O motorista já passou por problemas até no trabalho em razão do apoio ao candidato do PSL. Foi quando, vestindo uma camiseta de Bolsonaro, recebeu passageiros com roupas com mensagens pró-PT. Não se tocou no assunto política durante o trajeto, segundo ele, mas a avaliação dos passageiros sobre seu serviço foi uma estrela, de cinco possíveis.

Com a opção de apoiar Bolsonaro, ele, que votou em Dilma Rousseff (PT) em 2014, diz estar, de certa forma, alterando o cenário político. "Na minha opinião, mudar... ele não vai mudar o país. Mas o que eu posso dizer? Ele vai tentar mudar. É melhor você tentar mudar do que ficar nessa mesmice aí. O PT tentando acabar com o país, roubo por cima de roubo, ninguém faz nada", comentou. "Se não der certo, a gente vai nas ruas, pede o impeachment. Ou, então, espera os quatro anos [de mandato]."

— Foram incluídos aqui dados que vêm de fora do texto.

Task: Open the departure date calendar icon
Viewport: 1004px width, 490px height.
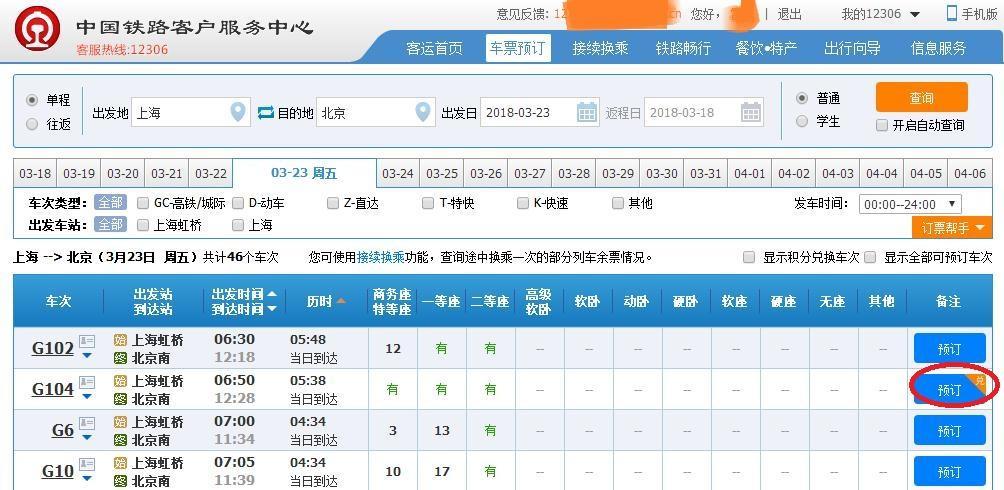Action: pos(587,113)
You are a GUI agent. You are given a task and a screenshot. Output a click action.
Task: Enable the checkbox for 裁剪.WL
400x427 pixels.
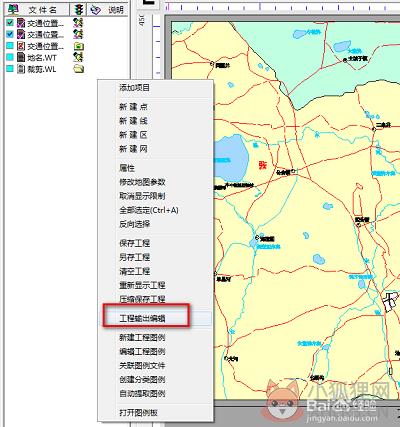point(10,68)

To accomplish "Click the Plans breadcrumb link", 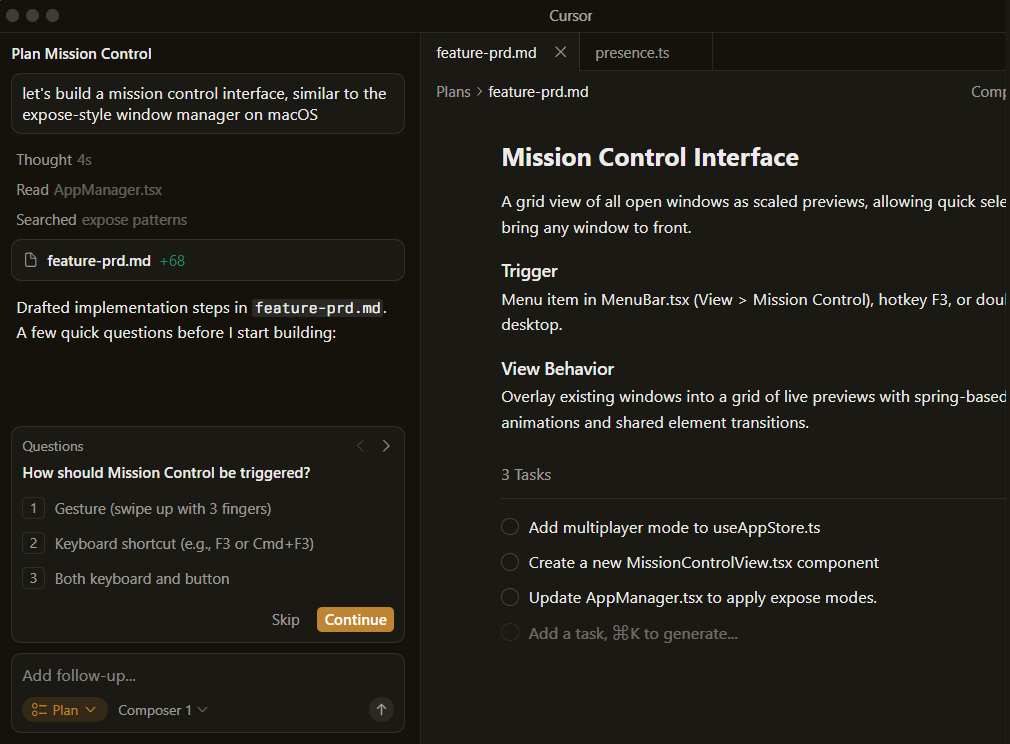I will [453, 92].
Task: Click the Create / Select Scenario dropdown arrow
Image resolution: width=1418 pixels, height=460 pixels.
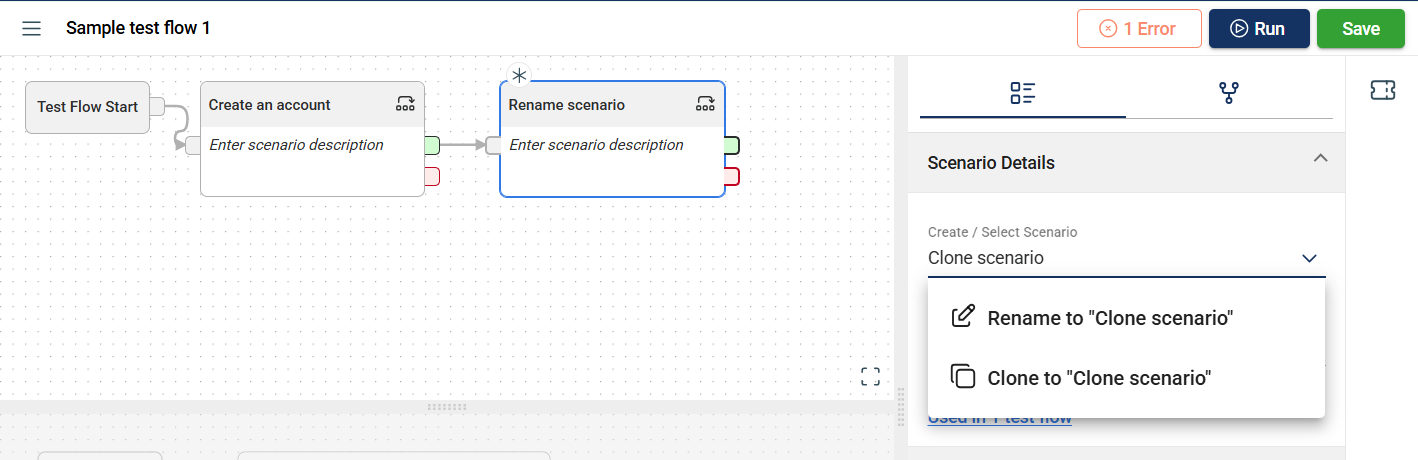Action: (x=1309, y=258)
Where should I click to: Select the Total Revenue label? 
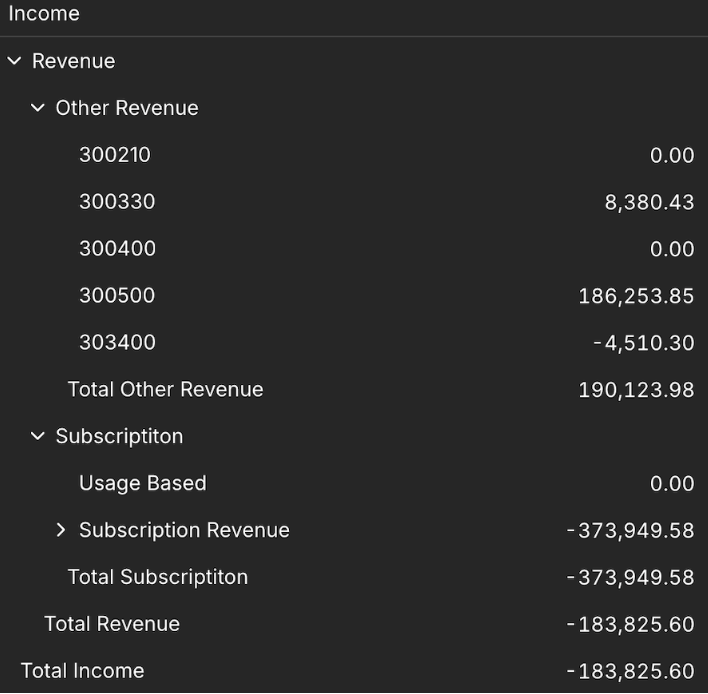pos(112,624)
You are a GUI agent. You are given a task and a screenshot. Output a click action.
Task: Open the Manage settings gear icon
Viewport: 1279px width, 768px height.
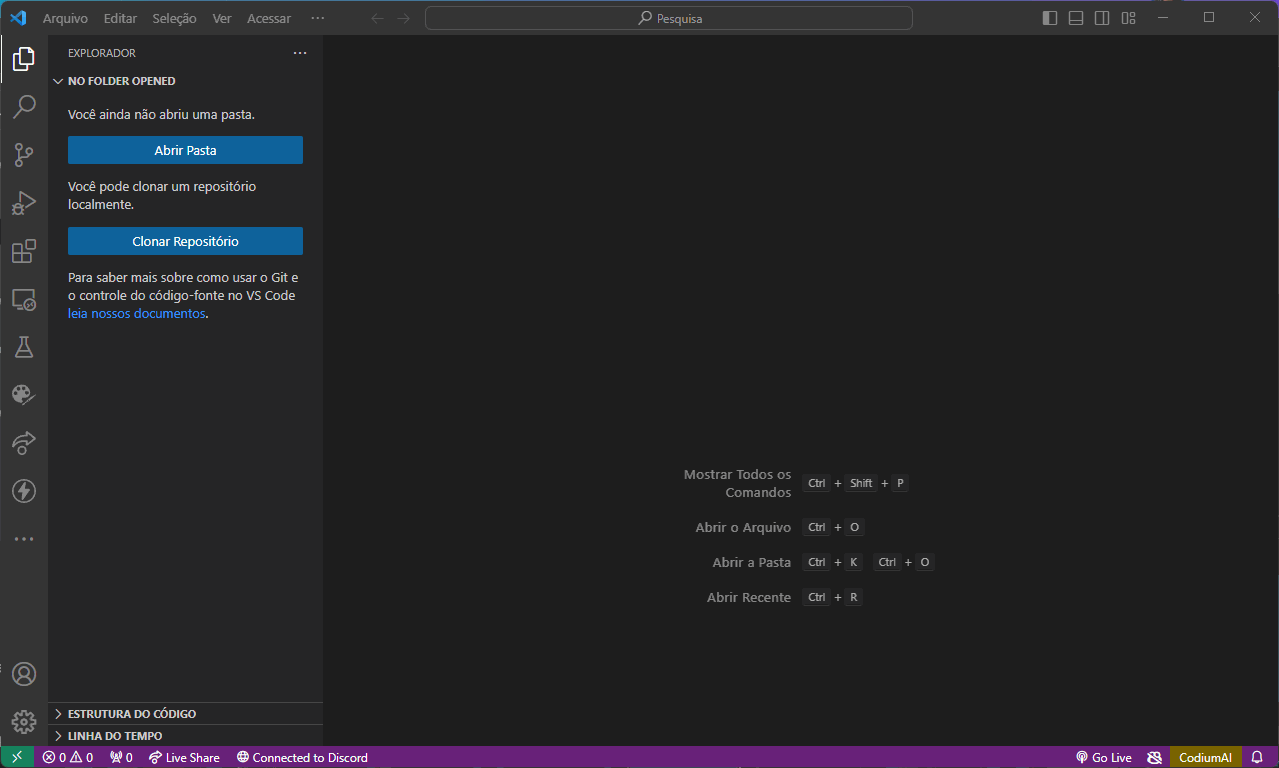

Sobre as polêmicas a respeito de posições de Bolsonaro a respeito de ditadura, direitos da mulher, homofobia, entre outros, Silva diz que "ele tem seus defeitos". Mas o que ele espera mesmo é que algo se transforme no país. "Queria que quem ganhasse mudasse esse quadro. Porque não está fácil a vida."